● Material for the task:
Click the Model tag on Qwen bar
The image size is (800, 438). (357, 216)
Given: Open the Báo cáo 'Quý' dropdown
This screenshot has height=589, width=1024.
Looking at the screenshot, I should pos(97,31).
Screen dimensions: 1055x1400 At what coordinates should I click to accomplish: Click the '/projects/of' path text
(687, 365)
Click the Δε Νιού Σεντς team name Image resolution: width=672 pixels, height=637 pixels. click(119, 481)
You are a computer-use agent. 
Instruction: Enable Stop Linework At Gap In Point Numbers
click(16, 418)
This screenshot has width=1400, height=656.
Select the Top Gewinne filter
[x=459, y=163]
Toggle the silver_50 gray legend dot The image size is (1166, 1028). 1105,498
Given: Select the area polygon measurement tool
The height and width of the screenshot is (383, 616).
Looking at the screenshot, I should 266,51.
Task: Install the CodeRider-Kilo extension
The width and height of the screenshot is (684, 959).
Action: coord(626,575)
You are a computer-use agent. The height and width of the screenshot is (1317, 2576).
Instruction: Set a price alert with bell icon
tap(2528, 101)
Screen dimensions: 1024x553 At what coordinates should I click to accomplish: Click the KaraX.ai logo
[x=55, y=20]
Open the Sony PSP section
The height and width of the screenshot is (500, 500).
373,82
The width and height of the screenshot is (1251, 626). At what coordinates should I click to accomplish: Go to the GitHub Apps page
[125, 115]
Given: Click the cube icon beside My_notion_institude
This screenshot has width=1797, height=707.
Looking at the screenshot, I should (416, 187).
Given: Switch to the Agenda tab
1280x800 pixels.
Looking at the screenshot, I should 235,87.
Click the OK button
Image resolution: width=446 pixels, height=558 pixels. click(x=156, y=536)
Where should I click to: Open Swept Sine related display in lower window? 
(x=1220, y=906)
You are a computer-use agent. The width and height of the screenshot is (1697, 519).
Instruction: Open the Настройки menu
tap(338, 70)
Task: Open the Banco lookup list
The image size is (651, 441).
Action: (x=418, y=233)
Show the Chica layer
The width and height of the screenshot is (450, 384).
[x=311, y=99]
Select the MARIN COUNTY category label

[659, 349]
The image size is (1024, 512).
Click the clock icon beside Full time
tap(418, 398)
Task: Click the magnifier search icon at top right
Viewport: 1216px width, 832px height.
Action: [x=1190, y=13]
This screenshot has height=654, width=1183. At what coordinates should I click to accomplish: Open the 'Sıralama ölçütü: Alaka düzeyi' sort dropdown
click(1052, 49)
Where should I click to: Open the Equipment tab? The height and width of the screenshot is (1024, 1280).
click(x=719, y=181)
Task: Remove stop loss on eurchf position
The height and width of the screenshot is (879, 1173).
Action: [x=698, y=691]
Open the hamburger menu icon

● Aim of the task:
When the word "computer" shows up in a line of the entries, pull that line out.

● Response to the task:
You are a computer-use agent. 
You are a computer-use agent. The height and width of the screenshot is (1317, 2576).
You are a computer-use agent. The width and height of the screenshot is (1697, 519).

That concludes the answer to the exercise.